A male child 9 years old, presented with history of acute onset with bilateral lower limb weakness and loss of truncal support. His mom reported history of upper respiratory tract infection 3 weeks before the presentation. Urgent electromyography (EMG) and nerve conduction velocity (NCV) showed diffuse motor demyelinating polyradiculopathy, and IV immunoglobulins 2gm/kg were started over 2 days with no response. We retraced the steps. There was no history of march and ascending pattern of weakness, there was complete loss of urinary control since the onset of the illness, and there was no cranial nerve affection. By examination there was no sensory level, there was bilateral lower limb hypotonia, hyperreflexia and pathological reflexes were present. The brain MRI showed bilateral scattered supratentorial (subcortical, centrum semioval and periventricular), bilateral posterior limb of internal capsule and to a lesser extent cerebellar white matter foci and rounded areas of abnormal signal eliciting low signal in T1, high signal in T2 and FLAIR with no diffusion restriction. There was no blooming in SW1 and no post contrast enhancement. The MRI did not show areas of fresh blood signal intensity and showed normal cervical spine.

 

 

The child was diagnosed provisionally as MS and received IV methylprednisolone 30 mg/kg/d for 5 days then continued on oral prednisolone on 2 mg/kg/day. The patient improved markedly after the second dose then after one week, he started to stand alone unsupported. Within  3 weeks he recovered completely, he walked unsupported and regained urinary control.

Discussion

Initial first presentation of MS is often confused with other diseases as amyotrophic lateral sclerosis, infections as Lyme disease, myasthenia gravis, acute disseminated encephalomyelitis etc. While MS has long been described as exclusively central nervous system disease, this ideology was changed as 5% have axonal peripheral neuropathy.

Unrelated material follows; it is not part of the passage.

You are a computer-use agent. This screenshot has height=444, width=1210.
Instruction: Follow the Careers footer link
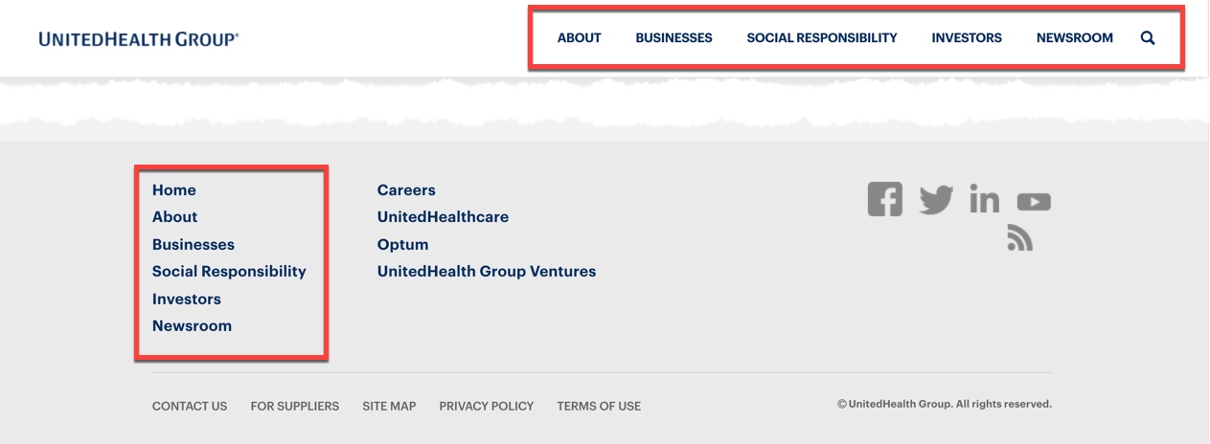[406, 190]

Yet, peripheral demyelinating neuropathy was reported to be rare, with only 7 cases encountered between 1980 and 2013 among patients at Mayo Clinic (5). It is not known if peripheral demyelinating neuropathy is underdiagnosed as EMG and NCV are not part of the regular work up for MS, or it is actually a rare presentation. The spectrum of MS is ever increasing and includes the asymptomatic radiological isolated syndrome (RIS). The promising effect of timely methyl prednisolone in the initial phase of the disease halts and retards the irreversible neurodegeneration. Hence it is of paramount importance to make the diagnosis of MS promptly and timely. While neuroimaging has developed immensely (6), the clinical examination and high index of suspicion remains the cornerstone of diagnosis of MS. Timely diagnosis of MS offer the 25% who are refractory to methylprednisolone, other treatment modalities as therapeutic plasma exchange or immunoadsorption to control the neurological damage and reduce disability (7).

Conclusion

Peripheral demyelinating neuropathy may be the initial presentation of multiple sclerosis in a child, it might mask the underlying MS. History and examination remain crucial in diagnosis of MS.  Children with demyelinating peripheral neuropathy not conforming with the march of disease and typical picture of Guillain-Barré syndrome should be investigated thoroughly and should undergo MRI to exclude MS.

Author Contributions

All authors shared in drafting the manuscript and approved the final manuscript.

FUNDING

Authors declare there was no extramural funding provided for this study.

CONFLICT OF INTEREST

The authors declare no conflict of interest in connection with the reported study. Authors declare veracity of information. The datasets generated and/or analyzed for this study are available from the corresponding author upon reasonable request.